Bauer’s Bill Gilmer Assesses the Economic Impact of the Coronavirus

Bill Gilmer

Houston is the biggest city in Texas, the fourth biggest in the United States and a major base for most of the world’s largest energy companies. What happens here is felt globally.

Bill Gilmer, an economist and director of the Institute for Regional Forecasting at the University of Houston’s C.T. Bauer College of Business, keeps his finger on the pulse of the Houston economy, a task made even more challenging by the COVID-19 pandemic and dramatically dropping oil prices.

Gilmer answers a few questions about what may lie ahead. Spoiler alert: It’s not pretty.

The coronavirus and oil prices are moving targets, but what do you see happening to Houston’s economy? What sectors are most at risk?

It begins with how many people fall ill.  That sets up everything that comes after in terms of the economy.  And it is completely unknown right now.    

I have been working with the idea that as we collectively, all across the country, do our social distancing, as we see the labor supply disrupted by illness and caretaking, see supply chains disrupted by labor and transportation issues, we will fall into a national recession. A short study by the Congressional Budget Office in 2006 on avian flu had two scenarios: 1957-58 Asian flu-type of event causes a major slowdown or small recession, while a 1918-19 Spanish flu-type event causes the typical U.S. recession since 1948. The average U.S. recession is -2.8% GDP and -3.0% payroll employment. I have been working with between 1.5 % and 3.0% declines in payrolls.

A smaller recession would mean no growth this year in Houston, while a larger recession would mean the loss of about 45,000 jobs.  

This hits Houston sectors that sell goods outside the region.  Oil and gas are No. 1, but any company with sales that cross Houston boundaries, including Sysco, Waste Management, AIG and Men’s Warehouse.    

Other sectors will be hit hard due to our own local social distancing. That hits entertainment, food service, retail, education, etc. Job losses can be surprisingly small if formal employment measures are used, because 70% of Americans have some access to some paid leave. They don't lose their job.

When a major hurricane hits Houston, for example, payroll employment drops that month by 15,000 to 20,000 jobs. 

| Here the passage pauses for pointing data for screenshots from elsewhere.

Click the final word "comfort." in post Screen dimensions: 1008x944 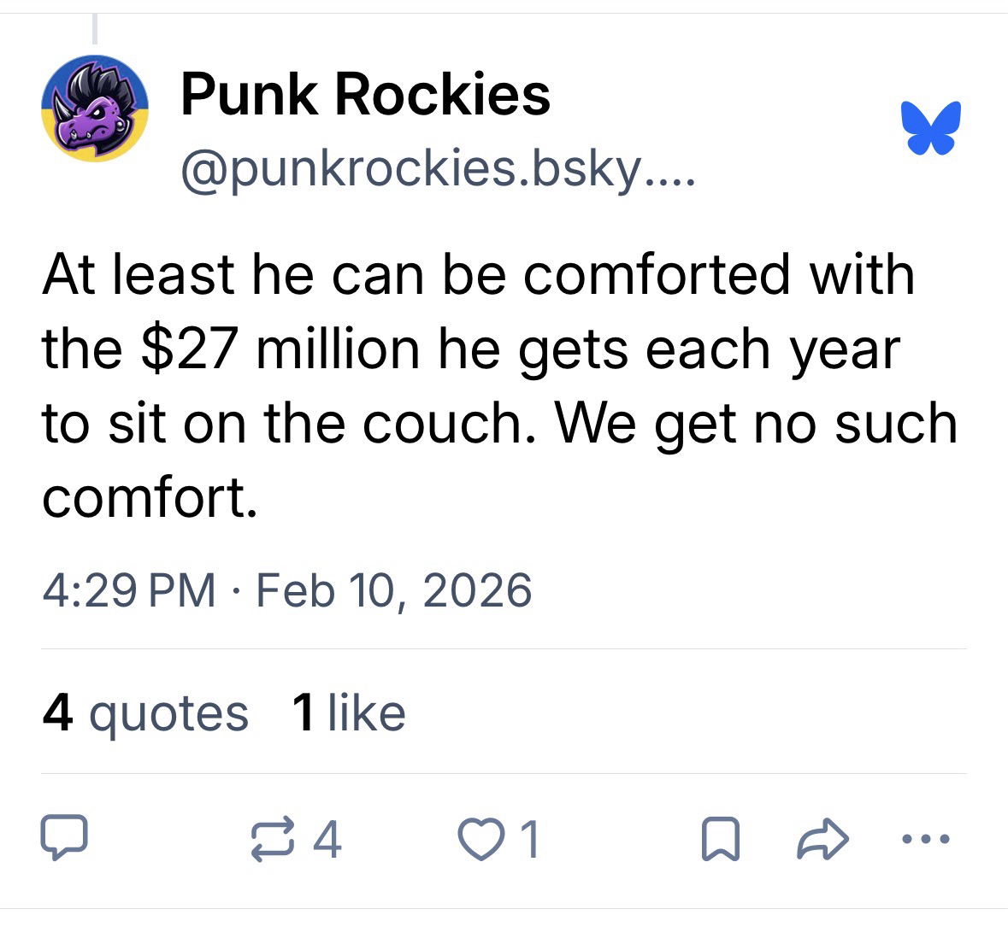150,496
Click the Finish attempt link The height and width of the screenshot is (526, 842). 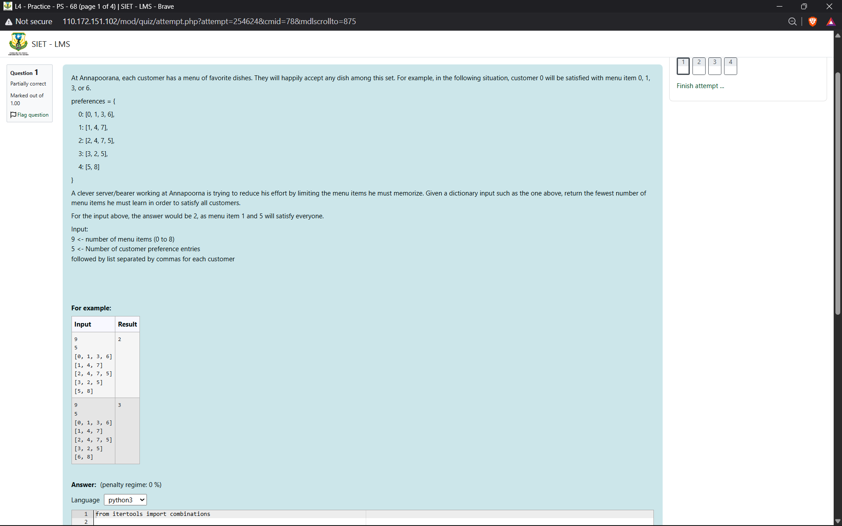point(700,86)
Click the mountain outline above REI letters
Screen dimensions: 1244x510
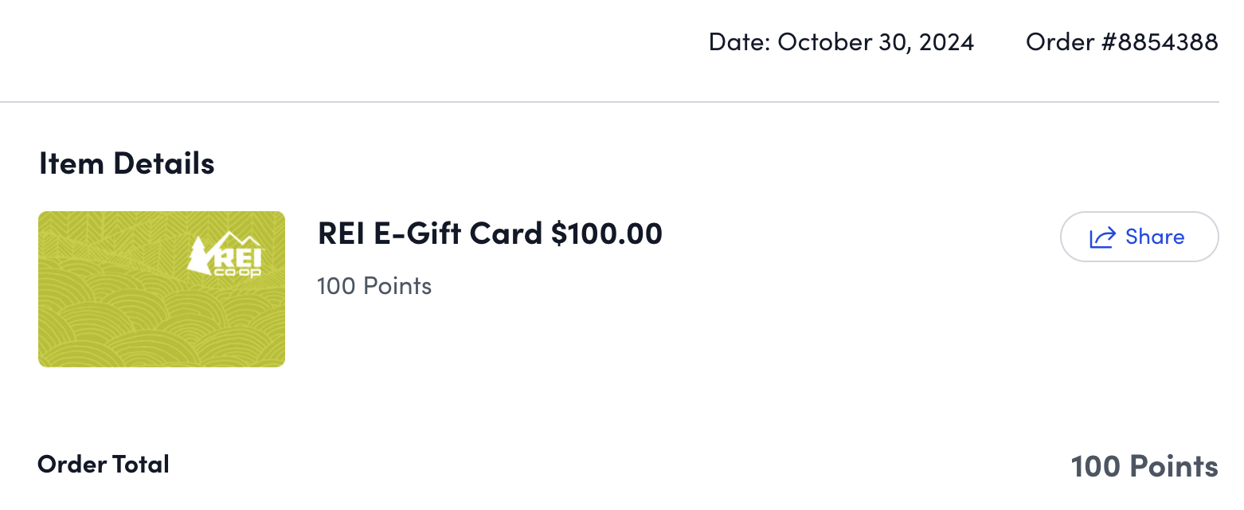tap(237, 238)
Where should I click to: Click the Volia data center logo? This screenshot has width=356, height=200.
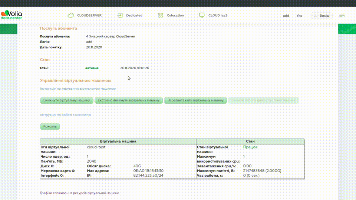point(11,16)
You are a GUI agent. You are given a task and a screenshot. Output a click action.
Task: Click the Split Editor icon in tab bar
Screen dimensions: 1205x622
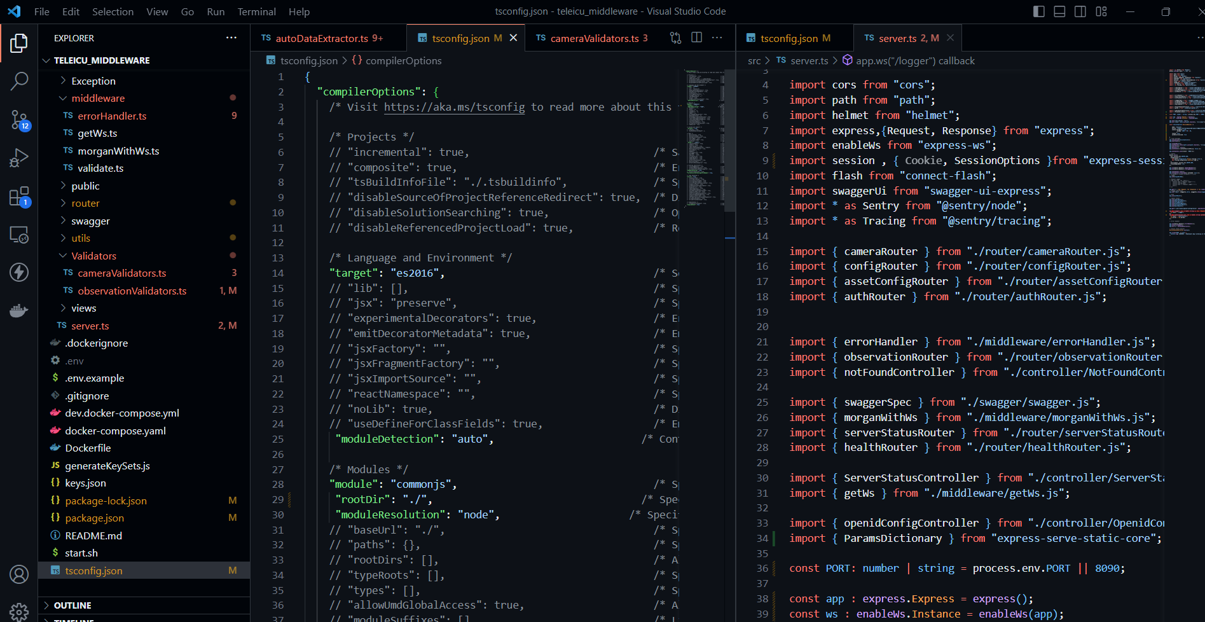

Is there a timeline for how this might play out? What factors are you looking at?

The studies I have seen usually assume six months for the virus to work its way through the population, with a smaller tail sometimes following for an additional two months. By then, much of the population will have been exposed and herd protection will see the virus die out quickly the second time around.   

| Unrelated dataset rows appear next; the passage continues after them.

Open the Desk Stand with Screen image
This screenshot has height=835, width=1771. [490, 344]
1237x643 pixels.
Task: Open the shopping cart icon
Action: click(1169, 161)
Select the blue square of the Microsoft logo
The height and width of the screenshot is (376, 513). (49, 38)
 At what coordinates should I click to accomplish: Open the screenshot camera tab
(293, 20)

Do you expect to see some differences between the 2008 recession and what’s happening now?

So far this looks more like (the economic downturn that followed) 9-11 than the Great Recession that began in 2008. The Great Recession did permanent damage to the banking and financial system, which has taken years to repair, and slowed recovery for a decade. 

This looks more like a nasty, short, in-and-out recession. The number of case infections falls, fear subsides and everyone will walk out the front door and go back to work. 

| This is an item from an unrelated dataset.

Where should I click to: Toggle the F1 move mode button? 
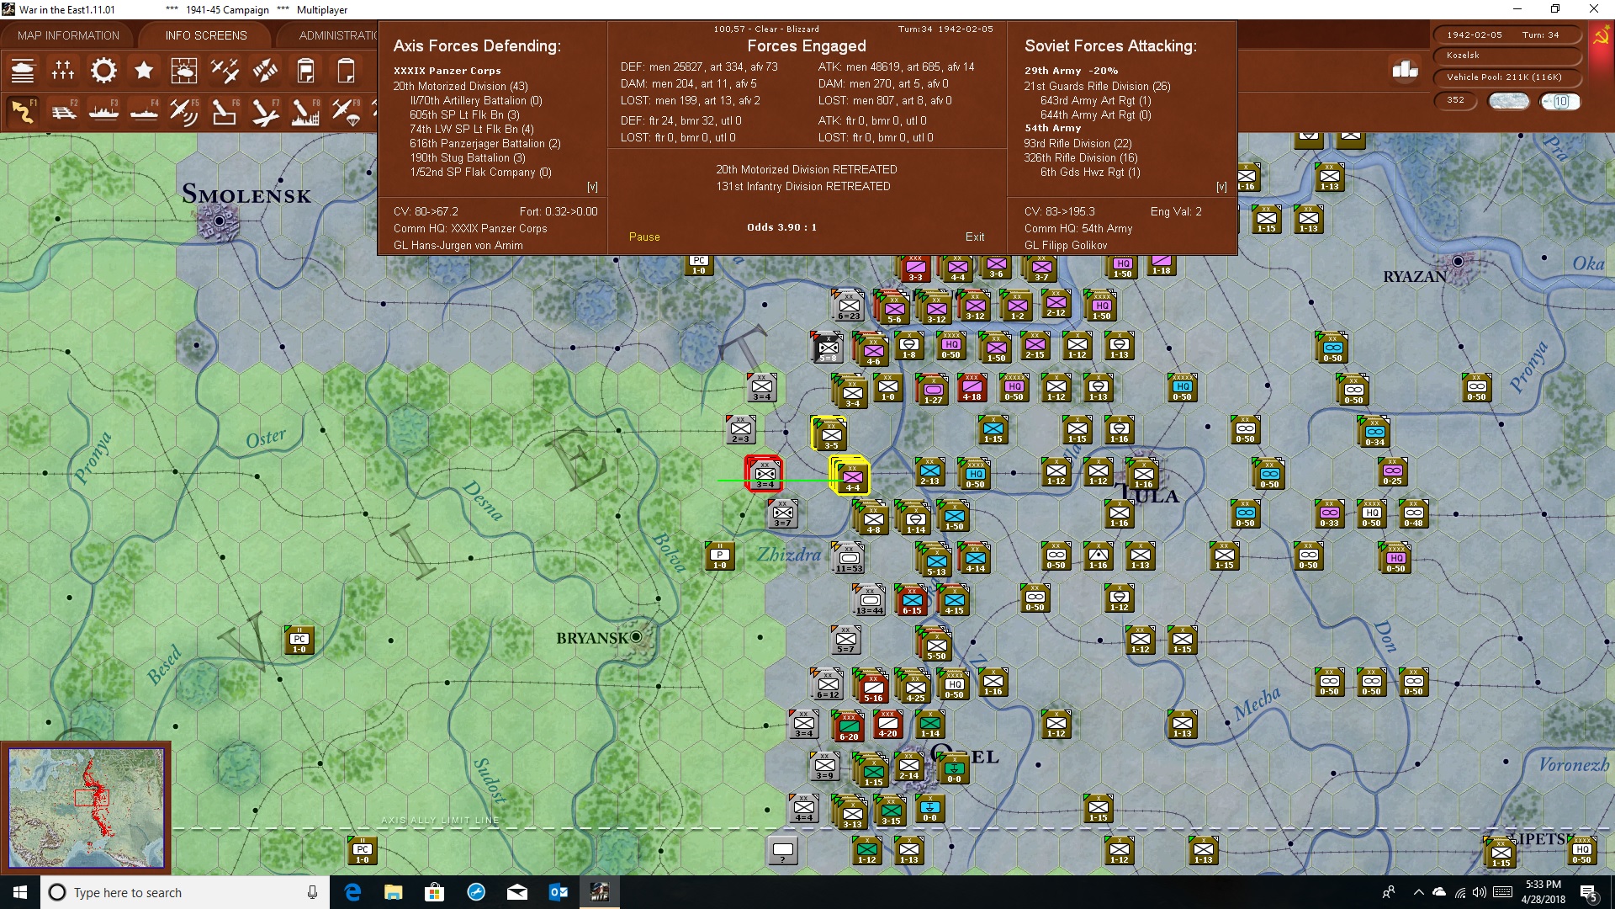click(x=24, y=111)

How will what happens in Houston compared with Texas and the United States?

For Houston, the oil story is complicating things again.  Also, Houston tends to have shallower recessions than the U.S. Oil aside, that remains true now. 

We have always grown faster than the rest of the country, due to lower cost housing for a big metro area and the Texas growth formula, with lower taxes and regulation, among other things. If we have a significant recession it would have dragged down oil prices anyway, as global demand falls.  It almost always does.